» **DATA LINES**:
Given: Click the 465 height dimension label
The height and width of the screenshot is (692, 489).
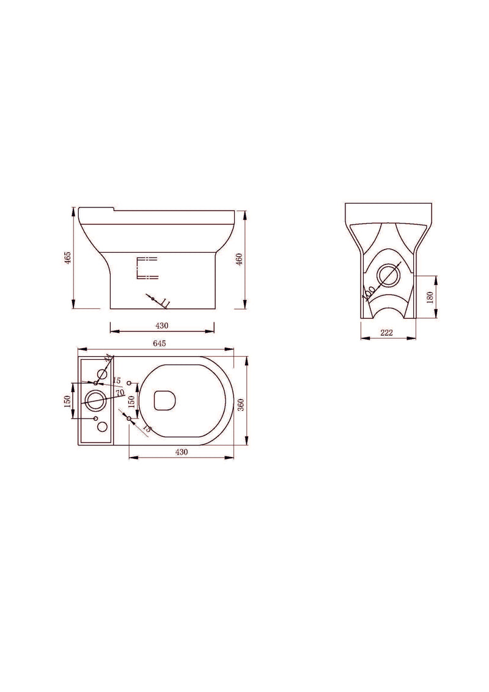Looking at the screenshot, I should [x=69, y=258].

...

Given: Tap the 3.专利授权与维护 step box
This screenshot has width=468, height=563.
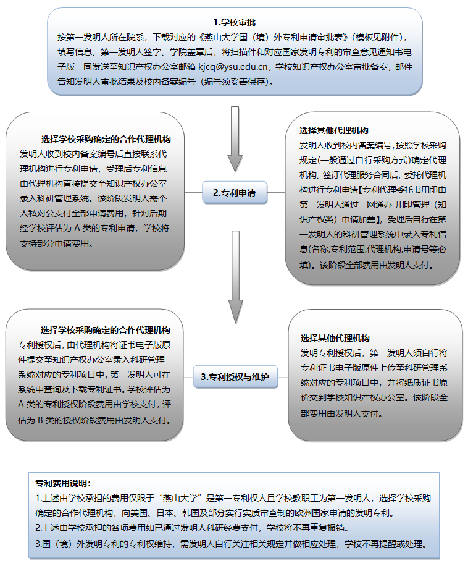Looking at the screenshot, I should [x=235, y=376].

...

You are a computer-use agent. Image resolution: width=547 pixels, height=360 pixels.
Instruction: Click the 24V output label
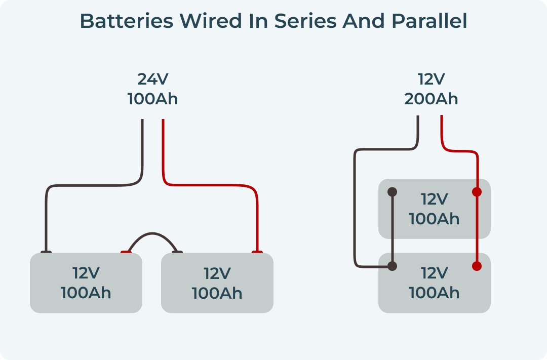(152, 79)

» **INSTRUCTIONS TO FOLLOW**: Express the records as a numbered list, skipping blank lines: begin at the line that has "Given: Click the 465 height dimension label" and stop after the line that has "Looking at the screenshot, I should [x=69, y=258].". Leave the pictures out of your answer.

» **SOLUTION TO THIS TASK**:
1. Given: Click the 465 height dimension label
2. The height and width of the screenshot is (692, 489).
3. Looking at the screenshot, I should [x=69, y=258].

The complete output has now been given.